No-fly list uses 'predictive assessments' instead of hard evidence - wrongc0ntinent
http://www.theguardian.com/us-news/2015/aug/10/us-no-fly-list-predictive-assessments

======
mtgx
That's what they'll use for autonomous killer robots, too. Not hard evidence
that someone is a real threat, but "predictive assessment".

It's basically what they do with drones strikes, too. The only difference is
that someone has to sign-off on it (still rather important check, but it has
likely become another rubber-stamp action by now, too) and then someone else
has to push the button (but has not play in deciding whether the target is
innocent).

Once again, data mining for stopping terrorist attacks doesn't work (and it
creates orders of magnitude more false positives):

[https://www.schneier.com/essays/archives/2005/03/why_data_mi...](https://www.schneier.com/essays/archives/2005/03/why_data_mining_wont.html)

------
paulhauggis
"along with social media postings, have become a driving factor in the FBI’s
uptick in arrests of people suspected of ties to al-Qaida and the Islamic
State."

We did this to ourselves.
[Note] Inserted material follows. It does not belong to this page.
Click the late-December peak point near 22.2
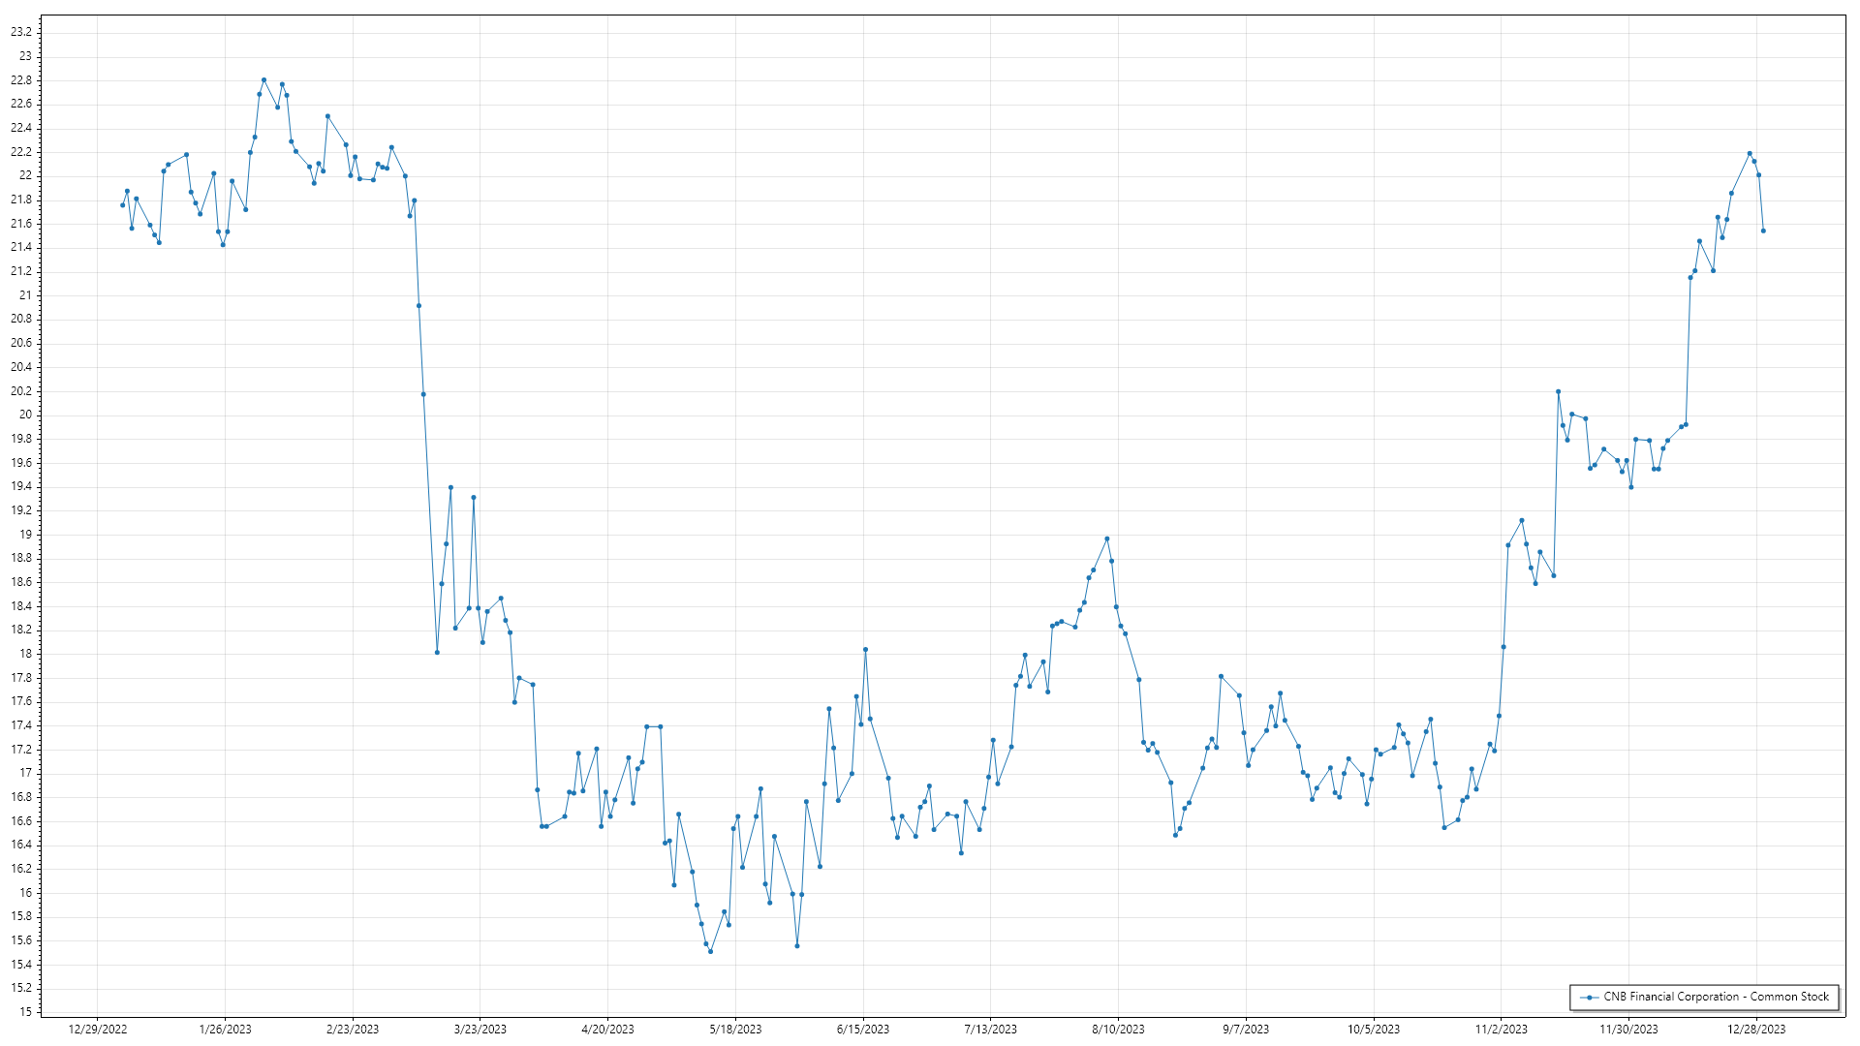This screenshot has height=1046, width=1860. point(1750,153)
So many people have had their lives ruined or been
fired from their jobs for merely stating an opinion on social media. It's not
really that surprising that the government is now using this data to determine
if you are a security threat.

We've create a culture where you are guilty if enough people on social media
think you are guilty. Even if scientific evidence comes out proving the
contrary.

It's fine when it's against someone you don't like, but when the same exact
data is used against you, it's now a problem????

Maybe we should be thinking about the freedom of speech for all instead of
only for a specific group of people that fit the political narrative of day.